A cross between Henry David Thoreau and Robin Hood, Rendeiro practices what he calls controlled civil disobedience by deliberately violating catch quotas and then donating his illegal gains to shelters and soup kitchens. 

It's not that he sets out to break the law. "We just want to catch everything we're allowed because we're allowed so little." And it's not that he means to fill the hold of his vessel, the Quiambaug Queen, with a protected species and damn the consequences. He is duly concerned about fish stocks, and he has no quarrel with conservation efforts. "We need to have trip limits and size limits and mesh regulations on fluke. All this has to be done," he acknowledges. "But it has to be done so it's fair and equitable to everybody." 

And there's the rub. The quota management system that sets catch limits for various fisheries is based on information that Rendeiro contends is inaccurate and discriminatory. With a yearly quota of 250,000 pounds for fluke, Connecticut has the smallest quota of all the Atlantic states. North Carolina, by contrast, has a quota of nearly 4 million pounds, according to an article in the Westerly, R.I., Sun (December 6, 1996, page 3). Aside from being arbitrary, Rendeiro says, this difference violates Title III of the Magnuson Fishery Conservation and Management Act, which bars discrimination among management plans from state to state. 

Connecticut fishermen had used up their quota by October and thereafter, by law, had to throw overboard any fluke that came up in their nets. The wastefulness ate at Rendeiro, compelling him, at last, to protest. 
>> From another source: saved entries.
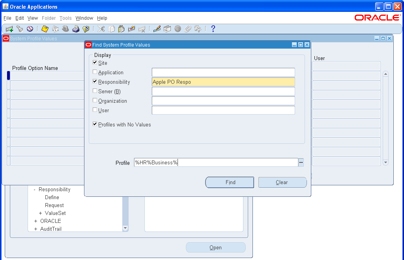Open the Show Navigator icon
404x260 pixels.
[29, 28]
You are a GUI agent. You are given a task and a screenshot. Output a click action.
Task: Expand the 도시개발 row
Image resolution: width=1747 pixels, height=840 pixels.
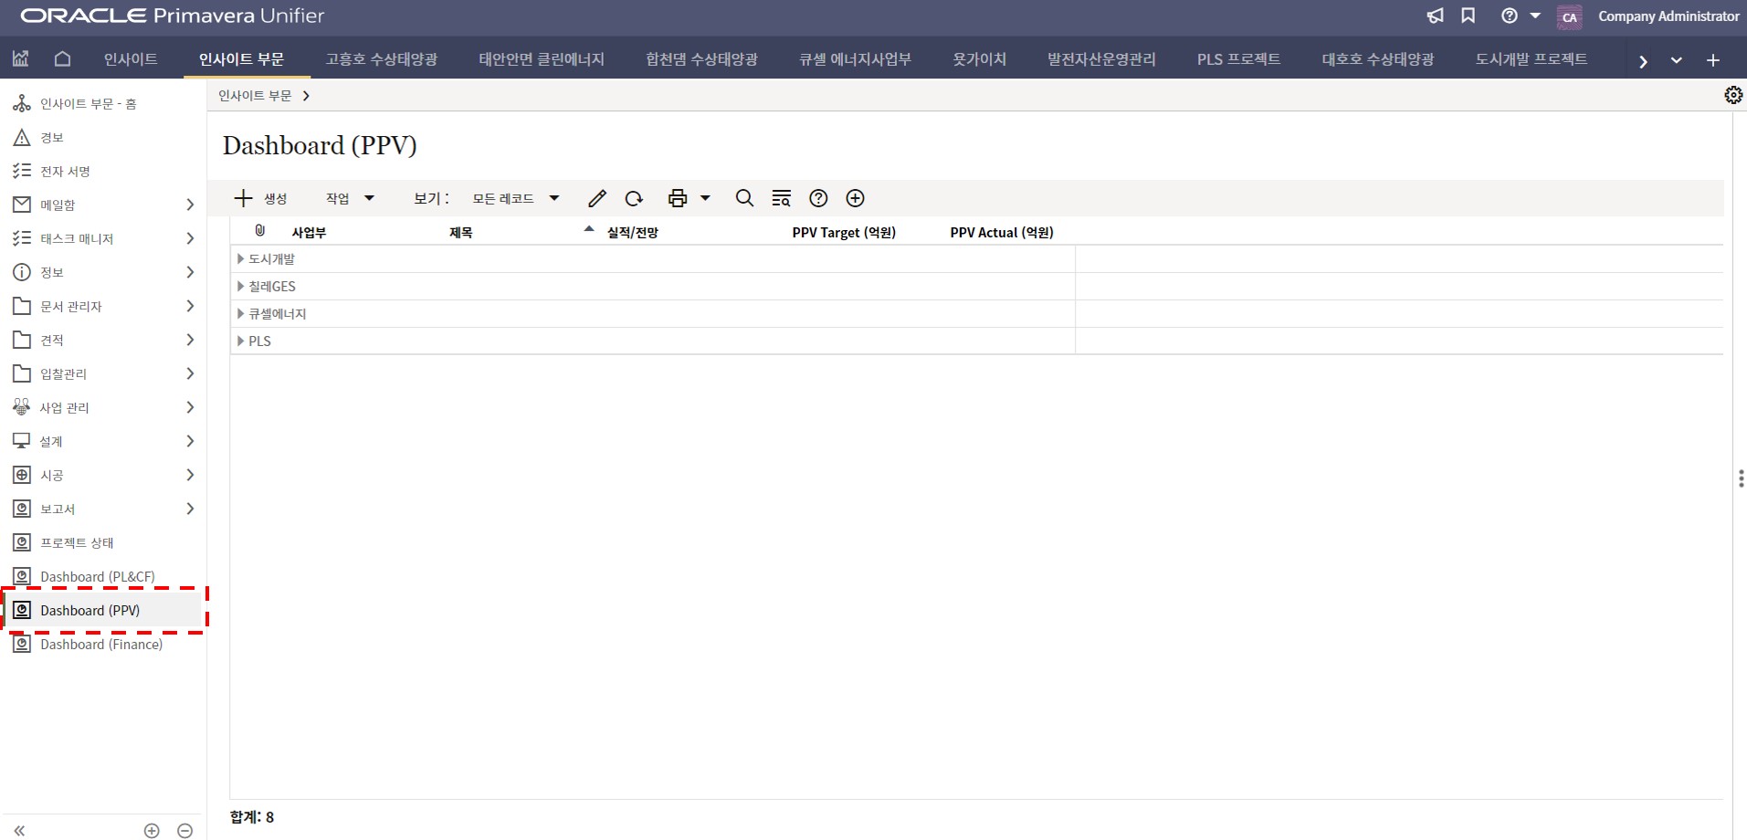click(240, 259)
"Hundreds of boats are going to destroy hundreds of thousands of pounds of fish because the [fishery management] councils make no provision for changing anything when they find out they're wrong," he says angrily. Frustrated by lack of action on the problem, and dismayed that the promises of public officials to seek remedy had not brought any change, Rendeiro defied the regulations: He brought in his fluke catch, filleted it on the dock, and packed it off to programs for the hungry. 
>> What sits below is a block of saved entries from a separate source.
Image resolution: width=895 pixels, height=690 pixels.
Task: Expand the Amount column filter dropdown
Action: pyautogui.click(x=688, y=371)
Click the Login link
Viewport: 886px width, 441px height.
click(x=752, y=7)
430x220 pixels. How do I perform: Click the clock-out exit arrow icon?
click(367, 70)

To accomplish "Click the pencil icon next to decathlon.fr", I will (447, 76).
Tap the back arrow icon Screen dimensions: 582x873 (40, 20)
Although conservation officers were alerted and waiting for him each time, Rendeiro escaped arrest during the course of his formal-and much publicized-protest. But one week into the new year, with new quotas in effect, he brought in 420 pounds above his allotment for fluke. And this time, he was charged. 

The irony, he says, is that this overage was inadvertent. "I underestimated what I thought I had." 

It does happen that fishermen exceed quotas unwittingly, acknowledges Phil Coates, director of the Massachusetts Division of Marine Fisheries. "It's hard to keep up with this stuff because there are so many changes taking place. I know some fishermen who are honest, but they got caught because they didn't get [information about] the latest change. It certainly exacerbates their ability to comply." 

For now, Rendeiro says he's "going to go out and fish for other species. And I'm going to catch fluke because I can't help it." As for further protests, "I've made my point," he says resignedly. "But I don't know if I've made it strong enough. I'm getting a lot of support-people calling their legislators. Whether or not it gets anything done, I don't know." 

 Author's note: In early February, the New England governors pledged their support of Connecticut Governor John G. Rowland's proposal that regulators come up with a new plan to make quotas more equitable.

 
 Tony Corey is a Communicator for Rhode Island Sea Grant.